= ENTRIES SHOWN =
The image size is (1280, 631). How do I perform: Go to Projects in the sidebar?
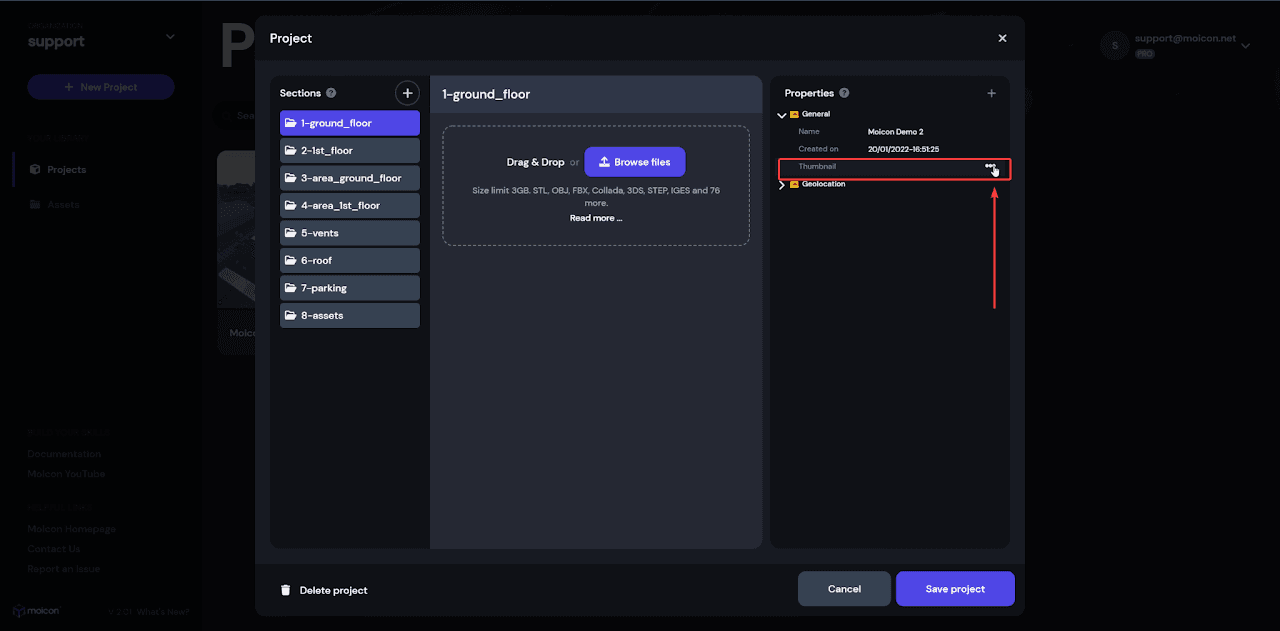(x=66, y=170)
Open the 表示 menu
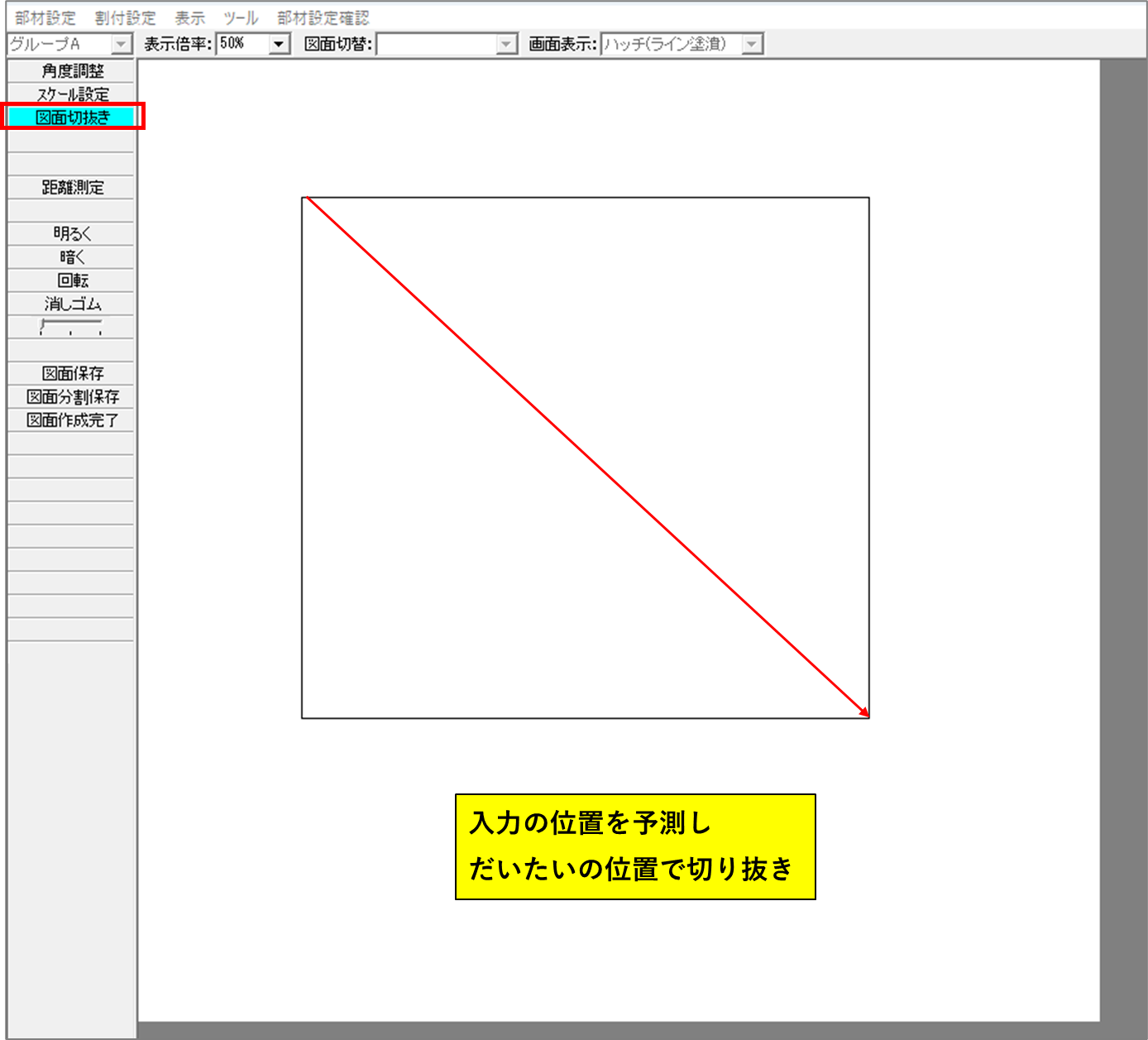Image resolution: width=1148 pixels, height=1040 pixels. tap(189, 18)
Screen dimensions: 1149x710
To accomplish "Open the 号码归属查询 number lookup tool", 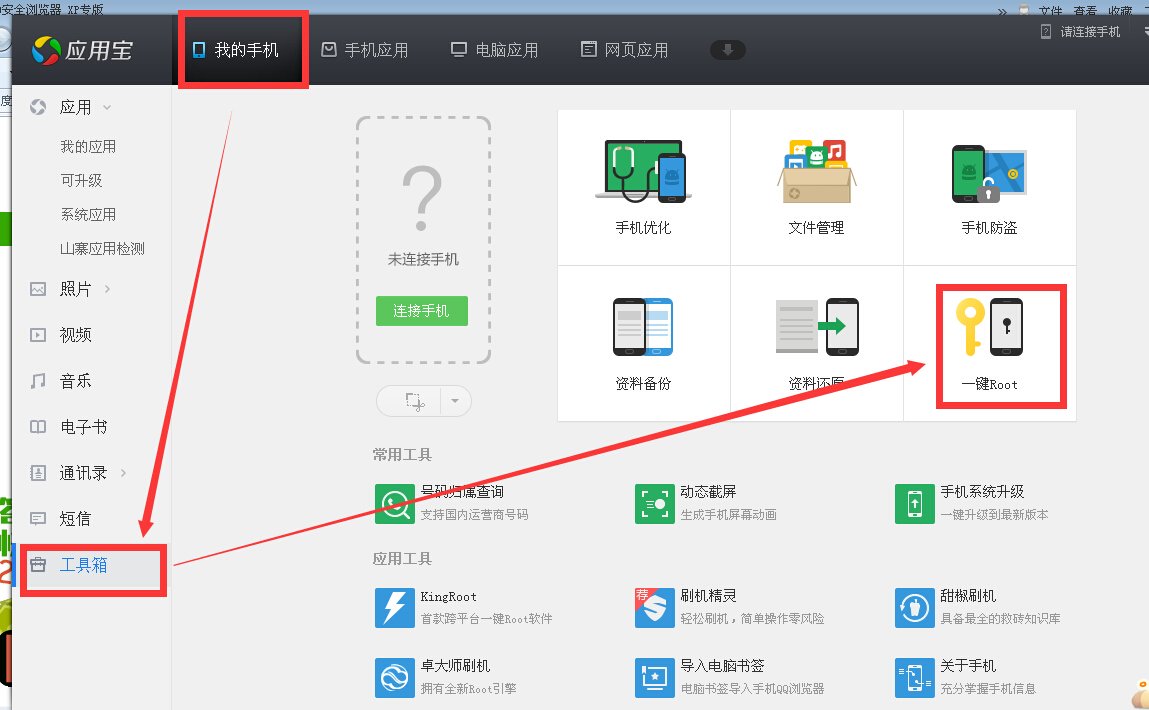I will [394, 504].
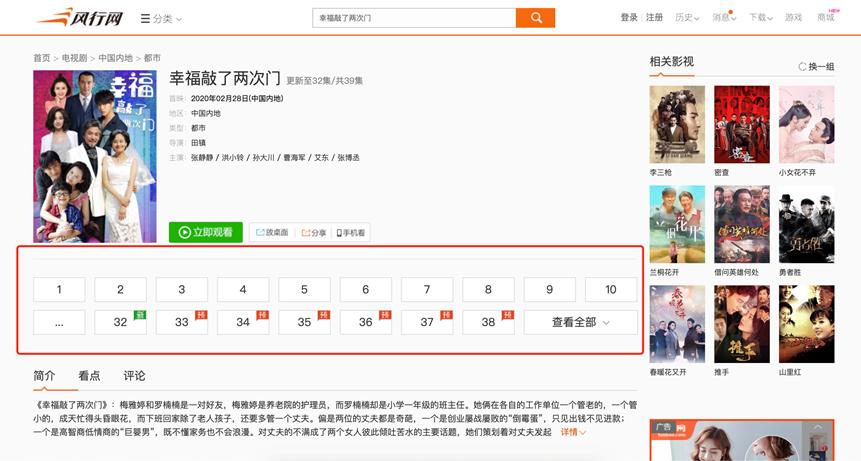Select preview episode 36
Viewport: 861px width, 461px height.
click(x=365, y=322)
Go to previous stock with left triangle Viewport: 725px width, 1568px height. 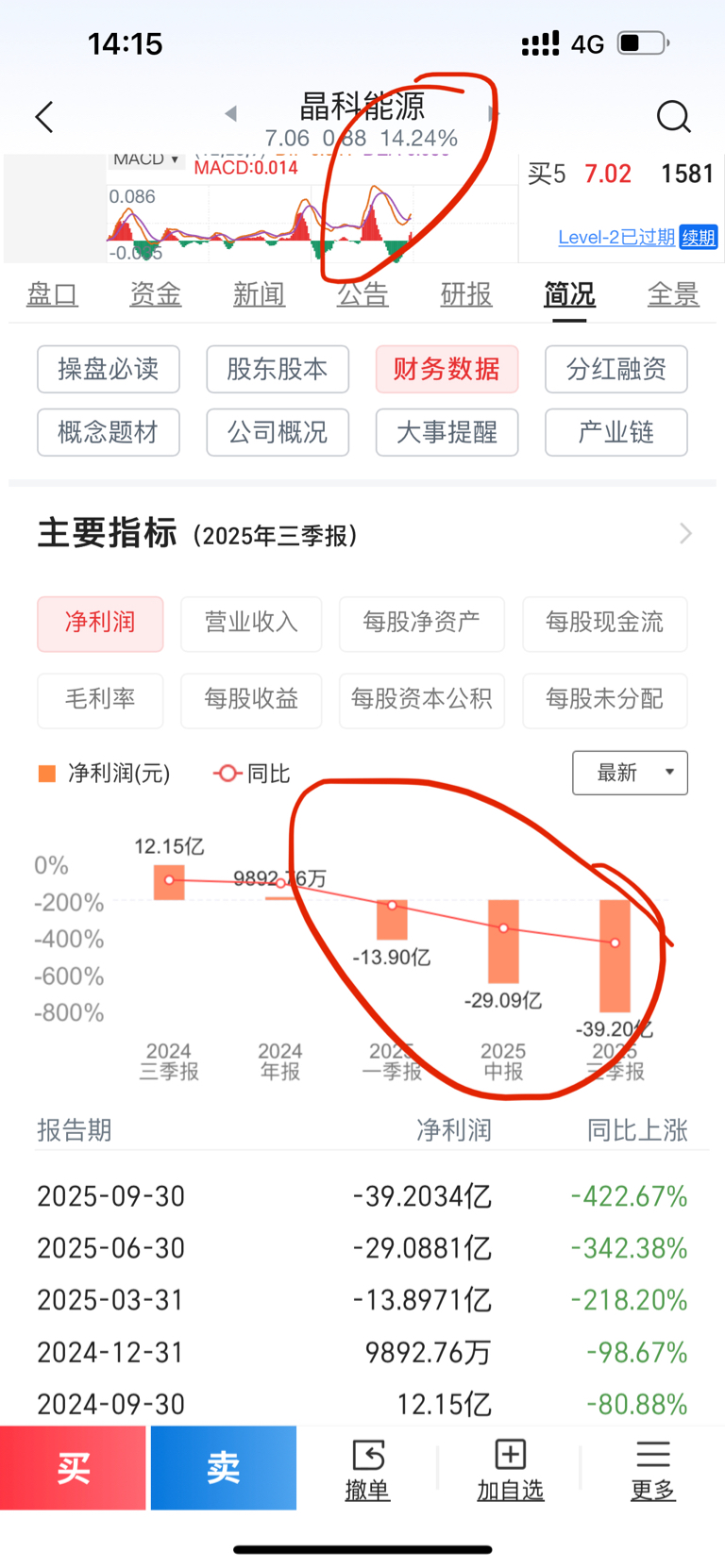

= TASK =
Transcribe the items from the first line up to and including the line with "Image resolution: width=1148". Leave the pictures out.

= TASK SOLUTION =
The image size is (1280, 631). How do I perform: Go to Projects in the sidebar?
(x=66, y=170)
Open the 表示 menu
Image resolution: width=1148 pixels, height=1040 pixels. tap(189, 18)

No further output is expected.